Activity:
The range to repeat runs from the line with "You are a computer-use" to the last line below, both ends included; give it exactly and without pictures.

Given entries:
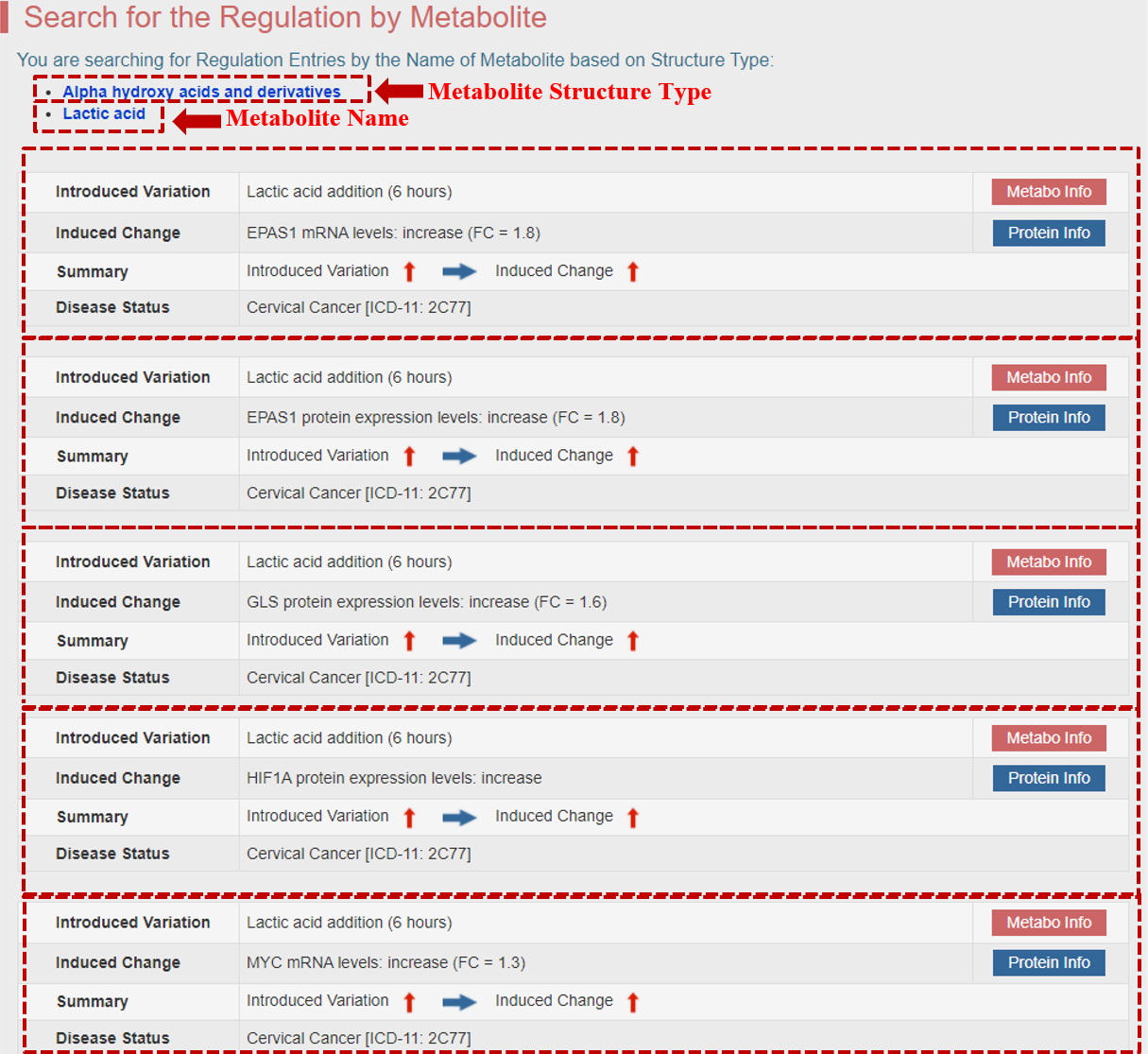
Task: Click Metabo Info for EPAS1 protein expression entry
Action: pyautogui.click(x=1048, y=377)
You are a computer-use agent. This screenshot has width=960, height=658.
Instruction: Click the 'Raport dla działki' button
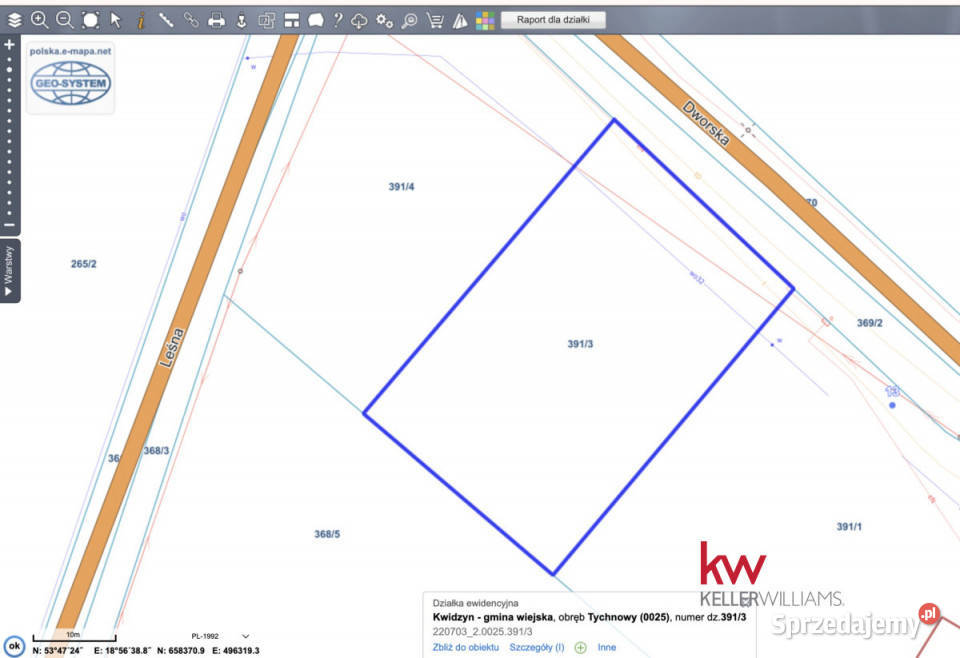pos(555,17)
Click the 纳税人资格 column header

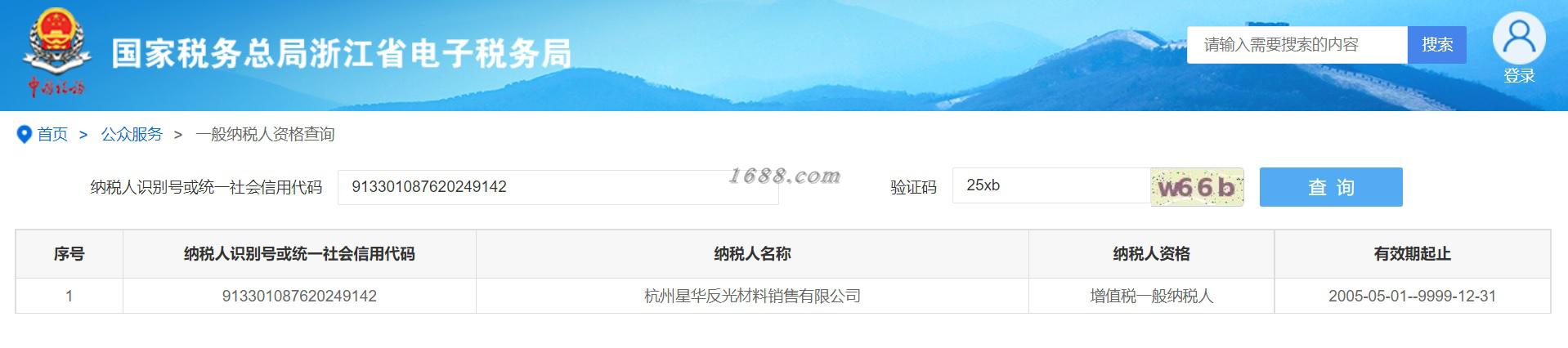point(1151,254)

Written solution:
You are a computer-use agent. This screenshot has width=960, height=658.
Instruction: Click the 'Raport dla działki' button
pos(555,17)
Click the 纳税人资格 column header

point(1151,254)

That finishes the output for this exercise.